EXERCISE: Would you reproduce exactly the lines below from the one holding "Where should I click to: Open GitHub" through the one holding "Click the compare", inclusive, and no others?

*** EXTRACTED DATA ***

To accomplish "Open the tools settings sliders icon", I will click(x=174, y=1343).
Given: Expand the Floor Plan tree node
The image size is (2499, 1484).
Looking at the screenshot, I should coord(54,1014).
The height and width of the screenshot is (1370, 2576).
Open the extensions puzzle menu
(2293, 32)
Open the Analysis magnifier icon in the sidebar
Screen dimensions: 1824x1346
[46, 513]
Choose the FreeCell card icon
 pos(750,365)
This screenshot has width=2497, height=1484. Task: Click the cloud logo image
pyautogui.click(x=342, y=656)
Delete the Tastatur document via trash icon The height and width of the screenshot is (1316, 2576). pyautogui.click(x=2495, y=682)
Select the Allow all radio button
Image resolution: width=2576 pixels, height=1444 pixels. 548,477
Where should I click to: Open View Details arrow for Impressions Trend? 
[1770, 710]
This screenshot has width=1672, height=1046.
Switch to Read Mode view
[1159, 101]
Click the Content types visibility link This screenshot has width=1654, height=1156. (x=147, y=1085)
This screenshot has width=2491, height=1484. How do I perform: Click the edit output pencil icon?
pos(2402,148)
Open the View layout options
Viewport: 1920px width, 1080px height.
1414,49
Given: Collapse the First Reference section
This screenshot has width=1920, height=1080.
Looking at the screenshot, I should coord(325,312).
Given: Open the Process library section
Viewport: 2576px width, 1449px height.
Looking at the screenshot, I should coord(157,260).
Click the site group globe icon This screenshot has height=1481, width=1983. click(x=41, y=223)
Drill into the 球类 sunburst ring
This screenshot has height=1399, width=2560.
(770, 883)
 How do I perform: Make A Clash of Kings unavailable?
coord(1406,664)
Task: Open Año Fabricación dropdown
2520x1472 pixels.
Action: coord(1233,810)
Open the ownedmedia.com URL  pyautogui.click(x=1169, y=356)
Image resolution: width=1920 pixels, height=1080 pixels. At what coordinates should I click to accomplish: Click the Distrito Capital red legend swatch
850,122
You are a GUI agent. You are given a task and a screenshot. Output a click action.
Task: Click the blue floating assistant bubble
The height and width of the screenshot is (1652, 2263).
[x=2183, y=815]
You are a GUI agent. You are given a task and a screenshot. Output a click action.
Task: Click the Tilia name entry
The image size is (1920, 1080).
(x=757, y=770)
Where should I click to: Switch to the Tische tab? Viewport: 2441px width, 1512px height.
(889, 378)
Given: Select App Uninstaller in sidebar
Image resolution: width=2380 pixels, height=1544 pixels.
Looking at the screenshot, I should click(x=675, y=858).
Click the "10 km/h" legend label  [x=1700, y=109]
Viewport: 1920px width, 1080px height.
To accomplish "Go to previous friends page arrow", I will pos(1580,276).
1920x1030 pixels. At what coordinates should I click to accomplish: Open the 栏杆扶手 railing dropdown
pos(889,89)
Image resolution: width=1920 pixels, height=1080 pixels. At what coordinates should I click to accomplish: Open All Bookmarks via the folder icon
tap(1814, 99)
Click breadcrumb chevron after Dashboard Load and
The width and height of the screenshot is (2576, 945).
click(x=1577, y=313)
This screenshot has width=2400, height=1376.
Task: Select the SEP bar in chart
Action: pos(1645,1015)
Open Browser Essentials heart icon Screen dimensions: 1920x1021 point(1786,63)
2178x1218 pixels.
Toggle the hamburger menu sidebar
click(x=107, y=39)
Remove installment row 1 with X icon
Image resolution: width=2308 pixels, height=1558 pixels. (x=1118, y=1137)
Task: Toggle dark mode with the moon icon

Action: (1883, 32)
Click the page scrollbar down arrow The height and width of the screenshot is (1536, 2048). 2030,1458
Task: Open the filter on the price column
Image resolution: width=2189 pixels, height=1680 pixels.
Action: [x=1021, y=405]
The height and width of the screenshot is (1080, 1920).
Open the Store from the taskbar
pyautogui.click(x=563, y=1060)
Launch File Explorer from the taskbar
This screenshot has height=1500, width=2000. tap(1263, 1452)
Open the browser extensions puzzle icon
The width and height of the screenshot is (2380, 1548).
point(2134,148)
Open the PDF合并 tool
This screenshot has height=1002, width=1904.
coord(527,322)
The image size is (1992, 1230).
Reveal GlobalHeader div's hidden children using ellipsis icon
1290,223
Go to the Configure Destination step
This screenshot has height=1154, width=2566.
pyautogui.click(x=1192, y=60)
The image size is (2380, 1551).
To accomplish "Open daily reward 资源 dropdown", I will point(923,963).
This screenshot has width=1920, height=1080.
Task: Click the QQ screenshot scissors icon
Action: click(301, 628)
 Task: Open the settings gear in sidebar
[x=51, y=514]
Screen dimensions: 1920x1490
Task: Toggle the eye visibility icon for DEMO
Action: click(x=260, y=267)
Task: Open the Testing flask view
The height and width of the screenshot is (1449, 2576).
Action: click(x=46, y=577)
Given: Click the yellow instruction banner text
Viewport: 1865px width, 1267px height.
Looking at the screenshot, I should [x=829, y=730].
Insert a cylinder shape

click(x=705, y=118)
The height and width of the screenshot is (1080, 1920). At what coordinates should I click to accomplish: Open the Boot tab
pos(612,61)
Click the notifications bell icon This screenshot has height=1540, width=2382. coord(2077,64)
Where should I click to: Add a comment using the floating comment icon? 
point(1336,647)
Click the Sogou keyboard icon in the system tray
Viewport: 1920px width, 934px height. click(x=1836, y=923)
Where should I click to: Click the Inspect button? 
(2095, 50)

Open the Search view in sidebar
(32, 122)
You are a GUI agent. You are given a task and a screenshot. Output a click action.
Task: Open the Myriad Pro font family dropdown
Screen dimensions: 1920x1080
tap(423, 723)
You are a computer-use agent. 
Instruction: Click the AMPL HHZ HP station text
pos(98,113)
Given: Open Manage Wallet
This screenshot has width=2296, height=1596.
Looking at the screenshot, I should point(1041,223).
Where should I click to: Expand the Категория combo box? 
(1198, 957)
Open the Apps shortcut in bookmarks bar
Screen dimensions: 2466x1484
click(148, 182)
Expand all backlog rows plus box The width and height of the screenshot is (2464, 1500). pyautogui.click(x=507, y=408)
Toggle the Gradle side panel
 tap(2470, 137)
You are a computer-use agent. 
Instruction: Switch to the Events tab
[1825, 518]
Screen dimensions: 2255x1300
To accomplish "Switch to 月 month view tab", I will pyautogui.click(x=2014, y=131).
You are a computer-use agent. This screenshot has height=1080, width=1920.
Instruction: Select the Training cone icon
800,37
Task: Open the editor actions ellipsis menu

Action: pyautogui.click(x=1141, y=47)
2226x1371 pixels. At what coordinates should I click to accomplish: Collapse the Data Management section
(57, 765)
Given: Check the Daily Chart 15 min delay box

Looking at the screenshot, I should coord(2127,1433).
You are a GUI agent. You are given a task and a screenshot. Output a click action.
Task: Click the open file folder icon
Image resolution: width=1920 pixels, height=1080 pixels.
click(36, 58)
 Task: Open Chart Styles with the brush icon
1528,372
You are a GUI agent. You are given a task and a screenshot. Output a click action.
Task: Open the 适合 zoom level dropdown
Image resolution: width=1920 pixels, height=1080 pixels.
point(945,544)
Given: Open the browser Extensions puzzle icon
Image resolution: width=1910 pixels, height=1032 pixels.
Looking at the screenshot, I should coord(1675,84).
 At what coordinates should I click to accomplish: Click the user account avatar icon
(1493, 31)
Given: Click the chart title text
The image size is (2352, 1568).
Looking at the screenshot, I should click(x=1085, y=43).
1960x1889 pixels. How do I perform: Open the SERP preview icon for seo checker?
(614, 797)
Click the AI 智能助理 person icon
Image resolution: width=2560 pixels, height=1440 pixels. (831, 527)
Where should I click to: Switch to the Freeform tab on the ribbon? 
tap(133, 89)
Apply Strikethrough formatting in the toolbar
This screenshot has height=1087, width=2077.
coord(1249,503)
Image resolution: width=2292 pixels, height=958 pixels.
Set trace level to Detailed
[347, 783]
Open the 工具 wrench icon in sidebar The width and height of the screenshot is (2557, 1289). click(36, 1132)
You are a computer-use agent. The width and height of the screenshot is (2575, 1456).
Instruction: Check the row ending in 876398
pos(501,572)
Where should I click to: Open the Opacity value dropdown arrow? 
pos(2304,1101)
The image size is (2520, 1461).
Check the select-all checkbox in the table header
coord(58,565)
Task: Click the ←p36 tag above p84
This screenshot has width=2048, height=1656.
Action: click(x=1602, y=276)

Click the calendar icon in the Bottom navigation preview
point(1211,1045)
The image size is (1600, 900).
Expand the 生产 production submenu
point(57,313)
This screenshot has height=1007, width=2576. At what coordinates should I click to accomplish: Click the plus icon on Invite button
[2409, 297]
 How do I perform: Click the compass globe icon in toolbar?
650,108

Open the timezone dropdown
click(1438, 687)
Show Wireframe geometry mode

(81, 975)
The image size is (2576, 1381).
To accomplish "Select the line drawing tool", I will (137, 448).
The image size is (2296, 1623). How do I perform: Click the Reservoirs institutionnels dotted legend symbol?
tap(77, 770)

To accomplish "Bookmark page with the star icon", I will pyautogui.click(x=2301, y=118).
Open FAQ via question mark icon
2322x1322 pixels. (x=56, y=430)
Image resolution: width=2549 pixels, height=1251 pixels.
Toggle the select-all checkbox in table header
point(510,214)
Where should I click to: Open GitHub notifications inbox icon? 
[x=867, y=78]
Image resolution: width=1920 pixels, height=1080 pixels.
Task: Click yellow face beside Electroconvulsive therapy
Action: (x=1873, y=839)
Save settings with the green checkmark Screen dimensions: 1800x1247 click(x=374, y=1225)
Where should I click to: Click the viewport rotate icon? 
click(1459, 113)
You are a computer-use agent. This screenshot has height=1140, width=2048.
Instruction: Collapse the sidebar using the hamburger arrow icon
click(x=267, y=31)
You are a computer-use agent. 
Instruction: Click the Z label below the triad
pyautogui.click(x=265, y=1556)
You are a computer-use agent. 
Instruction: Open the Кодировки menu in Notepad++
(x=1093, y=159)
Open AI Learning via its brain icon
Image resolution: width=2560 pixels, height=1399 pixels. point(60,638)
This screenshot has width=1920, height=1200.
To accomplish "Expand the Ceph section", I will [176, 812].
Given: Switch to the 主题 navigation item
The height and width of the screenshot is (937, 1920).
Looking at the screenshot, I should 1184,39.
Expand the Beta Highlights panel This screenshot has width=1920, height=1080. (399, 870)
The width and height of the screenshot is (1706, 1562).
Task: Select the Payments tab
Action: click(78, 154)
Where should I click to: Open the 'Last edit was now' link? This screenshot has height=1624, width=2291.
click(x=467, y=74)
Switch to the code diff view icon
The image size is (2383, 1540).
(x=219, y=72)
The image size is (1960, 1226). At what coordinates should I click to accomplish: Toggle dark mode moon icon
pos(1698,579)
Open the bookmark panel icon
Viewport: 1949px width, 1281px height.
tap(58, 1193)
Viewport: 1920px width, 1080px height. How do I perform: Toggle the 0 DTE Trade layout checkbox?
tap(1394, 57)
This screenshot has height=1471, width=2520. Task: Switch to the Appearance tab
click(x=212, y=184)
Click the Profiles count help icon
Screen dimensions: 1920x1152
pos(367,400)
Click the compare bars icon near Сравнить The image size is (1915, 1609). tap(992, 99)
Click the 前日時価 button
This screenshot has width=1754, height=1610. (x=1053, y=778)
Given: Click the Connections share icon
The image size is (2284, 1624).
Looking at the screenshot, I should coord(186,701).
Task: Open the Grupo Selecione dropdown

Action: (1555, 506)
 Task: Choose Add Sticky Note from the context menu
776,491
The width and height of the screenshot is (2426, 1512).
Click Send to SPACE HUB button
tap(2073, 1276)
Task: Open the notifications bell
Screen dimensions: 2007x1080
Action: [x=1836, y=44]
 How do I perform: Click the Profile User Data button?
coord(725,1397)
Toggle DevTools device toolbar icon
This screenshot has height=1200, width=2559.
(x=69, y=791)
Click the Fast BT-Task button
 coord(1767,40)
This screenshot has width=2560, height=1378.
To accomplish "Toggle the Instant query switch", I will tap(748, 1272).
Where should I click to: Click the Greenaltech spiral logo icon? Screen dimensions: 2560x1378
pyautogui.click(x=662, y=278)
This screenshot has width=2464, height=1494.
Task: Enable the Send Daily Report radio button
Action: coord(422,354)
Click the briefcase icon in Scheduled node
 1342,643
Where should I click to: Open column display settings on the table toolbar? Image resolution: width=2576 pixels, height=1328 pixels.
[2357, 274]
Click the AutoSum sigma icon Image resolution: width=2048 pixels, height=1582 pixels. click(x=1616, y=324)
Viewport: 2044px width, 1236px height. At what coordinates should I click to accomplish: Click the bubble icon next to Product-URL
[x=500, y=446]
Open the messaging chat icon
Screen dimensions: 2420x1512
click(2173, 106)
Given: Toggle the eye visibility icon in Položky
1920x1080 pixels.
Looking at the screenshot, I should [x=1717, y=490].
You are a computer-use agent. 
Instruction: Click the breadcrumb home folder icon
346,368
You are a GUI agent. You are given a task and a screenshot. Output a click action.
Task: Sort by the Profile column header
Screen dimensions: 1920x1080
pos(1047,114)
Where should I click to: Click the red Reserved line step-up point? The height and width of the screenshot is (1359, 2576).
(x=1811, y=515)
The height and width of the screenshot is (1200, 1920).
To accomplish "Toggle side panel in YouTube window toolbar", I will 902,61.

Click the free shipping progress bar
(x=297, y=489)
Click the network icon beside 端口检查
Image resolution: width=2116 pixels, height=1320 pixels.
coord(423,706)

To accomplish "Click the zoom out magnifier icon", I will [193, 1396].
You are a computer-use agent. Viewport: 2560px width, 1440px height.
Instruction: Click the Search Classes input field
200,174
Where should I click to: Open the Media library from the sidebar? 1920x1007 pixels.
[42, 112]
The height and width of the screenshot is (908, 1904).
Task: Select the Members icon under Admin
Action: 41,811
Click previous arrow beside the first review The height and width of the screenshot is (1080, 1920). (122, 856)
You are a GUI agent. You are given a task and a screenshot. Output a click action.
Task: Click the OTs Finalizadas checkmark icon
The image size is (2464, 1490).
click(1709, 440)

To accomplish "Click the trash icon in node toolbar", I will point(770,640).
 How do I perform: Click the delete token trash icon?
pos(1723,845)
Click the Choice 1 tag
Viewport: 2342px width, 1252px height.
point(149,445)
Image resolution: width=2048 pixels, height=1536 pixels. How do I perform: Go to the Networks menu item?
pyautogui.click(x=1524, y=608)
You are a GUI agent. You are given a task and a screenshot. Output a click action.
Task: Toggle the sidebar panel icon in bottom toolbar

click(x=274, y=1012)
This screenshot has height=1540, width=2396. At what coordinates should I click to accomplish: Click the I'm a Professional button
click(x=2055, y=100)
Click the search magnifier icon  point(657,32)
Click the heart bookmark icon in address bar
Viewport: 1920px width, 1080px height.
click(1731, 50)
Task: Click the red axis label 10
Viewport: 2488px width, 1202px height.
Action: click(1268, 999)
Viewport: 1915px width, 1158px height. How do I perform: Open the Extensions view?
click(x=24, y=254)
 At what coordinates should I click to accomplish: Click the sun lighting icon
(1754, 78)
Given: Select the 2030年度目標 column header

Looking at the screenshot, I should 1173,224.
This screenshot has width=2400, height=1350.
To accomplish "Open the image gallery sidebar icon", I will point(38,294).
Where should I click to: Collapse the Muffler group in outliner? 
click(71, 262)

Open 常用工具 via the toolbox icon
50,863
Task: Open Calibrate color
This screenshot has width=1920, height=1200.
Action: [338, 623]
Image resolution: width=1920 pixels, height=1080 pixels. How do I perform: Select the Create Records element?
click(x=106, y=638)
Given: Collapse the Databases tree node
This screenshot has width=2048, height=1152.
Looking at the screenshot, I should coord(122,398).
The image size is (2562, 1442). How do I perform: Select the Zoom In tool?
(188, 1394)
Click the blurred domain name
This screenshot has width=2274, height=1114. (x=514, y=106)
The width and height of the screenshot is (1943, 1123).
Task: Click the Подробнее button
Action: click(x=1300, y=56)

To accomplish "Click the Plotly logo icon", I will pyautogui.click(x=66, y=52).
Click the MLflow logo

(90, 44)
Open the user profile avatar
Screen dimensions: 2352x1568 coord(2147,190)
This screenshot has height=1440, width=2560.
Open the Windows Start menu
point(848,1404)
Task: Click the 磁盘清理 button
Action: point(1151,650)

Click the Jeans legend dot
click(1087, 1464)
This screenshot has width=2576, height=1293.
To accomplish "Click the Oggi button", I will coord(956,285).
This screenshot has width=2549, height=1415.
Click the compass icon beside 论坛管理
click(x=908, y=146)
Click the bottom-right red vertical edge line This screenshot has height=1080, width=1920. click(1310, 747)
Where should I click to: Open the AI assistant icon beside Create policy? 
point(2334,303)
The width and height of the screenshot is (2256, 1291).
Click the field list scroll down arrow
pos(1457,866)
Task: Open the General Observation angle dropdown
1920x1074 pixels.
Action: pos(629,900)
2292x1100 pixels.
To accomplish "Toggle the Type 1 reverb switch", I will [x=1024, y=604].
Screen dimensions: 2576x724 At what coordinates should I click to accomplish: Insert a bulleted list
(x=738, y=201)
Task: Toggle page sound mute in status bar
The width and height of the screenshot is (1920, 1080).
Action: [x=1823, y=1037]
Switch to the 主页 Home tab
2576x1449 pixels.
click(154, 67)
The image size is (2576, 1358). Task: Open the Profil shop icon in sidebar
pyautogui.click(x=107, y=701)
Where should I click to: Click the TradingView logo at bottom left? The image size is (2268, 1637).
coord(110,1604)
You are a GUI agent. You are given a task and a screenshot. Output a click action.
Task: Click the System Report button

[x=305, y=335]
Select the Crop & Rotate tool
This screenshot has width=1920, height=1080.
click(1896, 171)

*** End of EXTRACTED DATA ***

ANSWER BELOW:
Where should I click to: Open GitHub notifications inbox icon? 
[x=867, y=78]
Image resolution: width=1920 pixels, height=1080 pixels.
Task: Click yellow face beside Electroconvulsive therapy
Action: (x=1873, y=839)
Save settings with the green checkmark Screen dimensions: 1800x1247 click(x=374, y=1225)
Where should I click to: Click the viewport rotate icon? 
click(1459, 113)
You are a computer-use agent. This screenshot has height=1140, width=2048.
Instruction: Collapse the sidebar using the hamburger arrow icon
click(x=267, y=31)
You are a computer-use agent. 
Instruction: Click the Z label below the triad
pyautogui.click(x=265, y=1556)
You are a computer-use agent. 
Instruction: Open the Кодировки menu in Notepad++
(x=1093, y=159)
Open AI Learning via its brain icon
Image resolution: width=2560 pixels, height=1399 pixels. point(60,638)
This screenshot has width=1920, height=1200.
To accomplish "Expand the Ceph section", I will [176, 812].
Given: Switch to the 主题 navigation item
The height and width of the screenshot is (937, 1920).
Looking at the screenshot, I should 1184,39.
Expand the Beta Highlights panel This screenshot has width=1920, height=1080. (399, 870)
The width and height of the screenshot is (1706, 1562).
Task: Select the Payments tab
Action: click(78, 154)
Where should I click to: Open the 'Last edit was now' link? This screenshot has height=1624, width=2291.
click(x=467, y=74)
Switch to the code diff view icon
The image size is (2383, 1540).
(x=219, y=72)
The image size is (1960, 1226). At what coordinates should I click to accomplish: Toggle dark mode moon icon
pos(1698,579)
Open the bookmark panel icon
Viewport: 1949px width, 1281px height.
tap(58, 1193)
Viewport: 1920px width, 1080px height. How do I perform: Toggle the 0 DTE Trade layout checkbox?
tap(1394, 57)
This screenshot has height=1471, width=2520. Task: Switch to the Appearance tab
click(x=212, y=184)
Click the Profiles count help icon
Screen dimensions: 1920x1152
pos(367,400)
Click the compare bars icon near Сравнить The image size is (1915, 1609). tap(992, 99)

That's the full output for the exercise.